What are the takeaways? “We saw a lot of missed opportunities,” Buescher said.
None of the cases showed consistent treatment for health issues or mental health issues or medication-assisted treatment for substance use disorder. Recommendations for treatment would be made with little or no support or follow-up. Sometimes, people simply declined.
The report makes 29 policy recommendations. In a series of follow-ups to Buescher’s presentation, panelists expounded on three of the main themes: reducing stigma; improving coordination among care providers, law enforcement and employers; and expanding harm reduction initiatives.

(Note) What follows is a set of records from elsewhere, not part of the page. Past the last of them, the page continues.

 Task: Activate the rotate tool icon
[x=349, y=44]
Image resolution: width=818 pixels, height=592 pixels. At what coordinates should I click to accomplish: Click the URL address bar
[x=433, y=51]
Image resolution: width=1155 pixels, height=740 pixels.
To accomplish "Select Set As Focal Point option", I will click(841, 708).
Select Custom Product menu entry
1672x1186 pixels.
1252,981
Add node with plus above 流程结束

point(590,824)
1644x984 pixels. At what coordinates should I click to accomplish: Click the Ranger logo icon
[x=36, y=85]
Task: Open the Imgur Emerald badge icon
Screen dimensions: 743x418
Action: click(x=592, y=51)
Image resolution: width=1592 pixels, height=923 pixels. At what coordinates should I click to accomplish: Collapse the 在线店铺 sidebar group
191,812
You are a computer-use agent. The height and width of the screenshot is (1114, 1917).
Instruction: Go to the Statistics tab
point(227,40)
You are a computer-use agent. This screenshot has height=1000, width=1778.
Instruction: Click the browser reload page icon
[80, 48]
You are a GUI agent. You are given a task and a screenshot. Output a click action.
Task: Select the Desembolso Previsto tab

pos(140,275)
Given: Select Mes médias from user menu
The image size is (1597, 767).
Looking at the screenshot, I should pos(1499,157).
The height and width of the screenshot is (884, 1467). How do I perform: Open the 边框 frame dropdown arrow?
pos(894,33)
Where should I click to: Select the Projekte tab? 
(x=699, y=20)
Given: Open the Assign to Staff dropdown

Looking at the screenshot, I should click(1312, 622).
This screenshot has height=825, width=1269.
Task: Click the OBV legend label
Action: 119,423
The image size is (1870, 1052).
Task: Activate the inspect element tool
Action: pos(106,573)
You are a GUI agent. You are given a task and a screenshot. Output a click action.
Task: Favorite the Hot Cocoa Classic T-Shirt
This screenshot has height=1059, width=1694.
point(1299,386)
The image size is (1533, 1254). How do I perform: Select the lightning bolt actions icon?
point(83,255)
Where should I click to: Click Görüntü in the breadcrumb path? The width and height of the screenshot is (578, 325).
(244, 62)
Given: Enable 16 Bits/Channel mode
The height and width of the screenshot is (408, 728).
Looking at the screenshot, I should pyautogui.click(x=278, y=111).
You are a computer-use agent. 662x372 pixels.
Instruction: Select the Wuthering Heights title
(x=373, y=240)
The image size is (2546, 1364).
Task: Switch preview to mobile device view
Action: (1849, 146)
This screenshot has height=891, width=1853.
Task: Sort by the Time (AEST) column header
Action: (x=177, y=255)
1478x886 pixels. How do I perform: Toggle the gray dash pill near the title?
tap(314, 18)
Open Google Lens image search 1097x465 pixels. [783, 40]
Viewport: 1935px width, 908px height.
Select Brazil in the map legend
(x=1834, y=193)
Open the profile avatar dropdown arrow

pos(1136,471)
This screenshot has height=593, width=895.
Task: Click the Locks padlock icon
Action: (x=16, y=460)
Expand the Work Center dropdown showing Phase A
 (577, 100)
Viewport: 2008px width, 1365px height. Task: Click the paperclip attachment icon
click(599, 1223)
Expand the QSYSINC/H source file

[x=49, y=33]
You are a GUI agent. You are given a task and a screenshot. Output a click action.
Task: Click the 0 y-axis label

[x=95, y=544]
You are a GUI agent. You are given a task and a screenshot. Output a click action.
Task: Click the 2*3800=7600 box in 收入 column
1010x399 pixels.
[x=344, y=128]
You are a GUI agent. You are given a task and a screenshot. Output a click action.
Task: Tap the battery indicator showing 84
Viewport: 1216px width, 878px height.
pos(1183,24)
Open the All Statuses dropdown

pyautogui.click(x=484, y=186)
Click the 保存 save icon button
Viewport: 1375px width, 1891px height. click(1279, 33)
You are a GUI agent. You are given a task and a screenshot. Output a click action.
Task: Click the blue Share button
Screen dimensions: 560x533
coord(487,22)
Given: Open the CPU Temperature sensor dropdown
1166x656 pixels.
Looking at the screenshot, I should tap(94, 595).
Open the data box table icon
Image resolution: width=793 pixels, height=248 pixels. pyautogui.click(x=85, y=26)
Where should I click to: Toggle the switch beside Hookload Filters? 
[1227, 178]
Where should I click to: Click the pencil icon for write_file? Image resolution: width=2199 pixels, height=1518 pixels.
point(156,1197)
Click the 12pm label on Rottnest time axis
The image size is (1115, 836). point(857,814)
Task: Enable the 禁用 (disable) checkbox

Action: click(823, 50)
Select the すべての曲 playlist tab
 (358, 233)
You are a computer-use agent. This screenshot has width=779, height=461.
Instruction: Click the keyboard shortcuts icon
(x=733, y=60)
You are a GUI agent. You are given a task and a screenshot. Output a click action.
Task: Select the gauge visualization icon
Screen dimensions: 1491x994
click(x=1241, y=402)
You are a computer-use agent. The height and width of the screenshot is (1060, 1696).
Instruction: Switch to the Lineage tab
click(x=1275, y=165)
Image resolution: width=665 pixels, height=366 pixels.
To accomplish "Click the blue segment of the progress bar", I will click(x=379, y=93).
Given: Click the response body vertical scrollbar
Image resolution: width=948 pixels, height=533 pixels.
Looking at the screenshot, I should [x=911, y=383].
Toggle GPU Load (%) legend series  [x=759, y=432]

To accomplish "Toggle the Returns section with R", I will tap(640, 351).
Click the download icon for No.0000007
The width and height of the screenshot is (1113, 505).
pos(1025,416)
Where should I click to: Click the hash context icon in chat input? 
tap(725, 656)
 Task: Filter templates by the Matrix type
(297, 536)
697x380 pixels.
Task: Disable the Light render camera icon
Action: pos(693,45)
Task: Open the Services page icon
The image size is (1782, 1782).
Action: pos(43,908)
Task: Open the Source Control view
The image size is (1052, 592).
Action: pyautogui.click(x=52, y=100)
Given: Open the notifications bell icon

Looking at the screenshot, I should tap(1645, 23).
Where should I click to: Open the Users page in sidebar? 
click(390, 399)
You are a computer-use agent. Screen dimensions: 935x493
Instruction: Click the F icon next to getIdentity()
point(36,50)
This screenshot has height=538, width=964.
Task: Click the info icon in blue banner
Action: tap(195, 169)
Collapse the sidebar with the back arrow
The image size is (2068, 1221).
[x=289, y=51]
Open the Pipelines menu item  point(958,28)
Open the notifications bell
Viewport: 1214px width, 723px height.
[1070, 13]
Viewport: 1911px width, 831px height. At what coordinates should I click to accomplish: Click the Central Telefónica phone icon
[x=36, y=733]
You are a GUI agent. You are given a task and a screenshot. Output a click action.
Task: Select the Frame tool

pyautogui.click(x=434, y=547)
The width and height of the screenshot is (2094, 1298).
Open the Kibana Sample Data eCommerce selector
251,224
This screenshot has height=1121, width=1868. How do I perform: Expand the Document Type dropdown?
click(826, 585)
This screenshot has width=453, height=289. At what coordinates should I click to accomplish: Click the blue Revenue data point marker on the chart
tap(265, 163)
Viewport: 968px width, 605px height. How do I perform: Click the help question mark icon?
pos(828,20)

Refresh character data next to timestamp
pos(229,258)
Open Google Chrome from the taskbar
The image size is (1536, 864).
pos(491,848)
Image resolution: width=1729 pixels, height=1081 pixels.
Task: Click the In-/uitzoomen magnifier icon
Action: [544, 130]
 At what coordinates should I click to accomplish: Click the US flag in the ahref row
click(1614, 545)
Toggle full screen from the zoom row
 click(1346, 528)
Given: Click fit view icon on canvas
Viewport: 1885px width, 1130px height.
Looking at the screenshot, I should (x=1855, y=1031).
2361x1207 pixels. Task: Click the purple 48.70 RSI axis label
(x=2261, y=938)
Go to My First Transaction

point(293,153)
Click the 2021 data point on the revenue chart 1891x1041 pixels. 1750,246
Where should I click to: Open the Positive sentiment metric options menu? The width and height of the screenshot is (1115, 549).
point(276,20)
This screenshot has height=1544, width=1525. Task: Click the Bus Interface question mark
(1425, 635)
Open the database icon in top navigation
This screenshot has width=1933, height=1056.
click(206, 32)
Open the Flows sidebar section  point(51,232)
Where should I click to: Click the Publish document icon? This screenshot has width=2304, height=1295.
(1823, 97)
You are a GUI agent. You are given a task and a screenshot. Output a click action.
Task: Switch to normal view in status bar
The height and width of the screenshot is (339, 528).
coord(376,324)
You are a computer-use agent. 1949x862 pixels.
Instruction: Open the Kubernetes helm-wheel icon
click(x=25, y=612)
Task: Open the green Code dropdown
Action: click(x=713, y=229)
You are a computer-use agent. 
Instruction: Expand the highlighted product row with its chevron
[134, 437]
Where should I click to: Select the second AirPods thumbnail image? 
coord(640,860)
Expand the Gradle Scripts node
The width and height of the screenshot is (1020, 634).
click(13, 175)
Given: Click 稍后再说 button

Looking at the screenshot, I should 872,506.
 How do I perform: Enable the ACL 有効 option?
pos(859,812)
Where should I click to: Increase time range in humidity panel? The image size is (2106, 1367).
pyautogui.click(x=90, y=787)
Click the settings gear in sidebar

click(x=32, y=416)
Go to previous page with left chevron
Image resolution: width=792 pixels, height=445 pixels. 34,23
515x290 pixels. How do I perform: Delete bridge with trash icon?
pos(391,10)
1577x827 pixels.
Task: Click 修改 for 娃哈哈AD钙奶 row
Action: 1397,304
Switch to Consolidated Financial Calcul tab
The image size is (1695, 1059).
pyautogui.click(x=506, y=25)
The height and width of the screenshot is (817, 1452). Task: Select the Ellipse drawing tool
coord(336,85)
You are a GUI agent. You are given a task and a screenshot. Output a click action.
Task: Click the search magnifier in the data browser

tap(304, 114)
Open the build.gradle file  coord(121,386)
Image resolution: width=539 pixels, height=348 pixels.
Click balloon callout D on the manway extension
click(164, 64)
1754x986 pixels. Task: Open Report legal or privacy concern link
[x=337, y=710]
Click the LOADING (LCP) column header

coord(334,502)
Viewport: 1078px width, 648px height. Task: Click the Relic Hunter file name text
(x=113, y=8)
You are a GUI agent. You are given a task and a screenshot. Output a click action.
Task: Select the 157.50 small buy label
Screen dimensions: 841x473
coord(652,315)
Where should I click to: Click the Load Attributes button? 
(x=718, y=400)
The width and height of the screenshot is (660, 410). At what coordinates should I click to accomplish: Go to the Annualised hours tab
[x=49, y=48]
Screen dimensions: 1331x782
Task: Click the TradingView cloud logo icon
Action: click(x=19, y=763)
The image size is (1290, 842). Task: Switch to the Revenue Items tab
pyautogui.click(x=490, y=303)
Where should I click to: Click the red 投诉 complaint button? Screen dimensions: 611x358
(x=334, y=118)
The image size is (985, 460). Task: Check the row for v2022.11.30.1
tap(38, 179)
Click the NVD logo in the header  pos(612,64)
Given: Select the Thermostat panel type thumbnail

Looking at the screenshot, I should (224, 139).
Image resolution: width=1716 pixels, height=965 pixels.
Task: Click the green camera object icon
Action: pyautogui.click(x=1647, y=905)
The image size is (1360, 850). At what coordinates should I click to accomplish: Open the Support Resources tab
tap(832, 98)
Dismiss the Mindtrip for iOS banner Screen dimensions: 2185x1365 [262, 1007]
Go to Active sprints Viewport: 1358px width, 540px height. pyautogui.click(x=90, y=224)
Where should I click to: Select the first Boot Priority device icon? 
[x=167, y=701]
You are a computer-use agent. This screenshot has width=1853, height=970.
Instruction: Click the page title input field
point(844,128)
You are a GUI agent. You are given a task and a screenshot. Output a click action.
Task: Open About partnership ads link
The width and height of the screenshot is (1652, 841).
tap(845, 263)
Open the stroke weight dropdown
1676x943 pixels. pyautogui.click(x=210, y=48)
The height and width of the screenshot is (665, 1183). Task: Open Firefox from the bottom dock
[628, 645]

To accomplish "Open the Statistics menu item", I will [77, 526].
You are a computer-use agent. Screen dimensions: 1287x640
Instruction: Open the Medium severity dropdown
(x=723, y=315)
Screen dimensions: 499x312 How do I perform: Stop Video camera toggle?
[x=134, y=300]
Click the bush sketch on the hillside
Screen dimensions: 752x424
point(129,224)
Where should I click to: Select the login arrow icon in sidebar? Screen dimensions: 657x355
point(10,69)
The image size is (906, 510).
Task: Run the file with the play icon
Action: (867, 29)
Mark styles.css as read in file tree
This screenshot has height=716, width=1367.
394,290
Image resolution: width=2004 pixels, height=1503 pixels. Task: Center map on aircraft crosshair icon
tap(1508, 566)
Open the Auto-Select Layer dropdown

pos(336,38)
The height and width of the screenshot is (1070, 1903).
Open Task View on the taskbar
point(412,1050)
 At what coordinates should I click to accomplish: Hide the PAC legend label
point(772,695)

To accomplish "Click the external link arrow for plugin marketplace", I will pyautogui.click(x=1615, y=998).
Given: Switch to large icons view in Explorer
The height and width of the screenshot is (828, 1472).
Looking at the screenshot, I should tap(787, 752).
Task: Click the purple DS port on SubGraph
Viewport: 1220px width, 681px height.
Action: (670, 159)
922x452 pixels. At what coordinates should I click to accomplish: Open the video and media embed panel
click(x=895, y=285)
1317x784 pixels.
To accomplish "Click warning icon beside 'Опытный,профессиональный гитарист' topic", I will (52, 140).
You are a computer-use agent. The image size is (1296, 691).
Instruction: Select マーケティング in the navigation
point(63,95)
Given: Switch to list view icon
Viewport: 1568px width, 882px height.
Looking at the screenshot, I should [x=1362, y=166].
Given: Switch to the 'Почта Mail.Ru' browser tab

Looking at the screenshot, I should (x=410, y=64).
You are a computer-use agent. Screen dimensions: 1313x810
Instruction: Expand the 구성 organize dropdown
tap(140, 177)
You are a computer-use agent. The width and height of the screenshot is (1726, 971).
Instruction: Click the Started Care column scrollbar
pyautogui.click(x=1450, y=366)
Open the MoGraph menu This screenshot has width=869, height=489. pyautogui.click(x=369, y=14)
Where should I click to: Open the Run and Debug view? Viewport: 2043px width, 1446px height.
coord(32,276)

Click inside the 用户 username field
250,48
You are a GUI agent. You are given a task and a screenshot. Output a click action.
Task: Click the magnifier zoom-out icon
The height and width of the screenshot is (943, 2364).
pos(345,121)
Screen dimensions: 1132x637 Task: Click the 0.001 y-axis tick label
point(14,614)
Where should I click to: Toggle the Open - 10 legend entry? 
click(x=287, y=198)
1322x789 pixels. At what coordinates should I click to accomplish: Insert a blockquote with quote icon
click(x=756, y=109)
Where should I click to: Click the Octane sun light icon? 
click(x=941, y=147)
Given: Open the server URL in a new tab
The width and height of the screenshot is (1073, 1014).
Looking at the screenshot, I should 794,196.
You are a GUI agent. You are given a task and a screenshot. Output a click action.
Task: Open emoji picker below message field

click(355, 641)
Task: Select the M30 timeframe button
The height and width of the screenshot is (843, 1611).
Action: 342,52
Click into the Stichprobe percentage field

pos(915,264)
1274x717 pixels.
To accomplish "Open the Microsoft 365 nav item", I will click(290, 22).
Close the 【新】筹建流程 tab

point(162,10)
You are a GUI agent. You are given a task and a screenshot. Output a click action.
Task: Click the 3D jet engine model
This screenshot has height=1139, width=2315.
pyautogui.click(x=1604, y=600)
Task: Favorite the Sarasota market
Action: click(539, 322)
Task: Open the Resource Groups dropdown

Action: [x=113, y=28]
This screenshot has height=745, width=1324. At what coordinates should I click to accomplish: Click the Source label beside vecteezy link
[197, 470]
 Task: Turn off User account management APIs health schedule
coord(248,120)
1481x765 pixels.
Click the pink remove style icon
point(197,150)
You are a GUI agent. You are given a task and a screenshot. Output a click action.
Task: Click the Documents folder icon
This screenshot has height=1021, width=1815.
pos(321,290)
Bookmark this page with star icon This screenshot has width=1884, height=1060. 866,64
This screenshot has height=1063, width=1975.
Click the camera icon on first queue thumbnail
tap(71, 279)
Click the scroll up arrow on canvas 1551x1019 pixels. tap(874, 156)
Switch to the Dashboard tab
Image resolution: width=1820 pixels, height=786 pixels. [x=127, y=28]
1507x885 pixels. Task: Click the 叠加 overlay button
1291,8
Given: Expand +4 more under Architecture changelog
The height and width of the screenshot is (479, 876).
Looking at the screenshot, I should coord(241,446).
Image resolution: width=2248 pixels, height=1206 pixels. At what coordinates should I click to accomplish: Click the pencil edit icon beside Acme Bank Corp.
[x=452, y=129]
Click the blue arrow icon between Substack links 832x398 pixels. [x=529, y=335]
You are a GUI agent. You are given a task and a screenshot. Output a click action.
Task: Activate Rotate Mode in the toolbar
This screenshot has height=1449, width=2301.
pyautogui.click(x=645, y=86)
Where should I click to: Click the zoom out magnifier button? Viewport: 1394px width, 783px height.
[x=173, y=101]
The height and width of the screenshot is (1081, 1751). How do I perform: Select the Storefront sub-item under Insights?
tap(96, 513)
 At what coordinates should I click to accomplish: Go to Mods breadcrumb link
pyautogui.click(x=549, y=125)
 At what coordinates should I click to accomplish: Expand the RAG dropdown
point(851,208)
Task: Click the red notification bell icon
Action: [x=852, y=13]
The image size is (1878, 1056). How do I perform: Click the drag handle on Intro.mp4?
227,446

Medication-assisted treatment saves lives, said Dr. Jon Lepley, LG Health director of addiction medicine, and the squeamishness of physicians, families and sometimes substance users themselves to take advantage of it is a public health tragedy.
People seek treatment where there’s the least amount of stigma, he went on. Clinics frequently have policies that create mistrust and keep people away, he said.
Some of those policies are mandated by law, such as observed urine testing at methadone sites.
Jodi O’Reilly, executive director of The Gate House, gave an overview of the many ways organizations fail to coordinate care with each other, exchange information or provide the ancillary services, such as transportation, needed for people to succeed in treatment.
“We need more of everything,” she said.
Exchanging information about cases is made difficult not only by institutional silos, but by the constraints imposed by laws on patient privacy and health information exchange, she and others said.
Melinda Zipp, director of outreach services for the Lancaster County Harm Reduction Project, and Becca Moyer, director of specialty programs for Blueprints for Addiction Recovery, called for expanding harm reduction services.
As the name implies, harm reduction involves providing supplies such as fentanyl test strips or syringes to drug users to reduce risk to life and health. Used appropriately, it benefits not only individual users but the community, Moyer said, by limiting the potential spread of disease and other spillover consequences of drug use. Mainly, it keeps people alive, Zipp said; “If you’re dead, you can’t recover.”
Thursday’s forum is part of a broad effort to share the review team’s findings with local stakeholders. The report will be provided to the Lancaster County commissioners and the state Department of Health and is available for download on the Joining Forces website.
The commissioners are in charge of allocating money from Lancaster County’s share of nationwide opioid settlement funds. To date, funding has gone toward initiatives such as the district attorney’s “Pathways to Recovery” diversion program, medication-assisted treatment at the County Prison. and drug take-back, education and prosecutor support of diversion courts through the Drug Task Force.
Many groups will be working to implement the recommendations, the report says. It also calls on policymakers and funding organizations to consider providing support as well as revisiting and updating laws and regulations.
State law should align with federal law and recommendations, Lepley said, urging the audience to advocate for change.